**Task directions:**
Output every line below exactly.

**Dataset records:**
• • • • •

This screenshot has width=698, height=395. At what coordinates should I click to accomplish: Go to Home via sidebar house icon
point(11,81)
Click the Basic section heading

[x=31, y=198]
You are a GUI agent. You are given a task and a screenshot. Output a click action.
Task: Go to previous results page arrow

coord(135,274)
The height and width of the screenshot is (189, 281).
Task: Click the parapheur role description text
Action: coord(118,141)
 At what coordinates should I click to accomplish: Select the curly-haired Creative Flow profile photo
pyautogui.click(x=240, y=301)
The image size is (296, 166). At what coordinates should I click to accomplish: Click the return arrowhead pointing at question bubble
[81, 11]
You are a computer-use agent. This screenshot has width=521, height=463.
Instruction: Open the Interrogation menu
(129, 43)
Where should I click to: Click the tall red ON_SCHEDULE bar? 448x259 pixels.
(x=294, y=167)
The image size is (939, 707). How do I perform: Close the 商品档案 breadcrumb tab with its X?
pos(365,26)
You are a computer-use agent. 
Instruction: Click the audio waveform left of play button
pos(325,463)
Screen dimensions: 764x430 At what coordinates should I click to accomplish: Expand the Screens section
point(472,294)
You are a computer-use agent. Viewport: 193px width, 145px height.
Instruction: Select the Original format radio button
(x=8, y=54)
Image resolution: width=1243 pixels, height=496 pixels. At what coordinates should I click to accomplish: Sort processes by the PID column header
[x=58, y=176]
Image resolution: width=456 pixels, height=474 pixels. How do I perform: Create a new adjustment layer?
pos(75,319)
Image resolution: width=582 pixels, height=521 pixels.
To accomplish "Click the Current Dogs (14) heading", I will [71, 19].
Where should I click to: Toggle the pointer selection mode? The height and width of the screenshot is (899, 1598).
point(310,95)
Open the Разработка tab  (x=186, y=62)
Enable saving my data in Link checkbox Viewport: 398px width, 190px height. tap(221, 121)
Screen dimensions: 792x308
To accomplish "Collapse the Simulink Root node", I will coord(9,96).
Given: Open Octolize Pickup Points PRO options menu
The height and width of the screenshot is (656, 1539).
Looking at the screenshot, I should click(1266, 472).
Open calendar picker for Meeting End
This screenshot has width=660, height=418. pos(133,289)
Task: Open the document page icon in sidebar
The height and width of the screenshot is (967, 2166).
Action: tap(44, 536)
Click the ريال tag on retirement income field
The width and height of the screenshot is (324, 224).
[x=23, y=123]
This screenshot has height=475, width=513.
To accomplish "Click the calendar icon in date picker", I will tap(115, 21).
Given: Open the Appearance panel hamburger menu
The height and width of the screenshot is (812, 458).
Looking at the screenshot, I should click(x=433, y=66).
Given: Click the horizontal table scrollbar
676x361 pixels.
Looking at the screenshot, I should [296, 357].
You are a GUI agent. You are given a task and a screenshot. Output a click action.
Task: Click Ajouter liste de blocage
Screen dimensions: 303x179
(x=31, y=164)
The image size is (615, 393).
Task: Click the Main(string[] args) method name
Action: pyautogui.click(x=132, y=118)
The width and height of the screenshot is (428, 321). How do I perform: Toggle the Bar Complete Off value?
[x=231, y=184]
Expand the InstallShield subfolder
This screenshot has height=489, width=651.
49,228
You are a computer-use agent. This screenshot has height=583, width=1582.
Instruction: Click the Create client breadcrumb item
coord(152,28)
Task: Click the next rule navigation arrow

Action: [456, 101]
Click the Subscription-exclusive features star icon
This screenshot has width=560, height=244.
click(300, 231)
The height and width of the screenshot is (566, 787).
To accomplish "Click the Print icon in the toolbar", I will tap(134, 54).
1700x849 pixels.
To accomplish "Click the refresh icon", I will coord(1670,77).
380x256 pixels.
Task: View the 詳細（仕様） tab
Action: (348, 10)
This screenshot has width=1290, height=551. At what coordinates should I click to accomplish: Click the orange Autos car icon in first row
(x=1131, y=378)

• • • • •

**Solution for this problem:**
This screenshot has width=698, height=395. At what coordinates should I click to accomplish: Go to Home via sidebar house icon
point(11,81)
Click the Basic section heading

[x=31, y=198]
You are a GUI agent. You are given a task and a screenshot. Output a click action.
Task: Go to previous results page arrow

coord(135,274)
The height and width of the screenshot is (189, 281).
Task: Click the parapheur role description text
Action: coord(118,141)
 At what coordinates should I click to accomplish: Select the curly-haired Creative Flow profile photo
pyautogui.click(x=240, y=301)
The image size is (296, 166). At what coordinates should I click to accomplish: Click the return arrowhead pointing at question bubble
[81, 11]
You are a computer-use agent. This screenshot has width=521, height=463.
Instruction: Open the Interrogation menu
(129, 43)
Where should I click to: Click the tall red ON_SCHEDULE bar? 448x259 pixels.
(x=294, y=167)
The image size is (939, 707). How do I perform: Close the 商品档案 breadcrumb tab with its X?
pos(365,26)
You are a computer-use agent. 
Instruction: Click the audio waveform left of play button
pos(325,463)
Screen dimensions: 764x430 At what coordinates should I click to accomplish: Expand the Screens section
point(472,294)
You are a computer-use agent. Viewport: 193px width, 145px height.
Instruction: Select the Original format radio button
(x=8, y=54)
Image resolution: width=1243 pixels, height=496 pixels. At what coordinates should I click to accomplish: Sort processes by the PID column header
[x=58, y=176]
Image resolution: width=456 pixels, height=474 pixels. How do I perform: Create a new adjustment layer?
pos(75,319)
Image resolution: width=582 pixels, height=521 pixels.
To accomplish "Click the Current Dogs (14) heading", I will [71, 19].
Where should I click to: Toggle the pointer selection mode? The height and width of the screenshot is (899, 1598).
point(310,95)
Open the Разработка tab  (x=186, y=62)
Enable saving my data in Link checkbox Viewport: 398px width, 190px height. tap(221, 121)
Screen dimensions: 792x308
To accomplish "Collapse the Simulink Root node", I will coord(9,96).
Given: Open Octolize Pickup Points PRO options menu
The height and width of the screenshot is (656, 1539).
Looking at the screenshot, I should click(1266, 472).
Open calendar picker for Meeting End
This screenshot has width=660, height=418. pos(133,289)
Task: Open the document page icon in sidebar
The height and width of the screenshot is (967, 2166).
Action: tap(44, 536)
Click the ريال tag on retirement income field
The width and height of the screenshot is (324, 224).
[x=23, y=123]
This screenshot has height=475, width=513.
To accomplish "Click the calendar icon in date picker", I will tap(115, 21).
Given: Open the Appearance panel hamburger menu
The height and width of the screenshot is (812, 458).
Looking at the screenshot, I should click(x=433, y=66).
Given: Click the horizontal table scrollbar
676x361 pixels.
Looking at the screenshot, I should [296, 357].
You are a GUI agent. You are given a task and a screenshot. Output a click action.
Task: Click Ajouter liste de blocage
Screen dimensions: 303x179
(x=31, y=164)
The image size is (615, 393).
Task: Click the Main(string[] args) method name
Action: pyautogui.click(x=132, y=118)
The width and height of the screenshot is (428, 321). How do I perform: Toggle the Bar Complete Off value?
[x=231, y=184]
Expand the InstallShield subfolder
This screenshot has height=489, width=651.
49,228
You are a computer-use agent. This screenshot has height=583, width=1582.
Instruction: Click the Create client breadcrumb item
coord(152,28)
Task: Click the next rule navigation arrow

Action: [456, 101]
Click the Subscription-exclusive features star icon
This screenshot has width=560, height=244.
click(300, 231)
The height and width of the screenshot is (566, 787).
To accomplish "Click the Print icon in the toolbar", I will tap(134, 54).
1700x849 pixels.
To accomplish "Click the refresh icon", I will coord(1670,77).
380x256 pixels.
Task: View the 詳細（仕様） tab
Action: (348, 10)
This screenshot has width=1290, height=551. At what coordinates should I click to accomplish: Click the orange Autos car icon in first row
(x=1131, y=378)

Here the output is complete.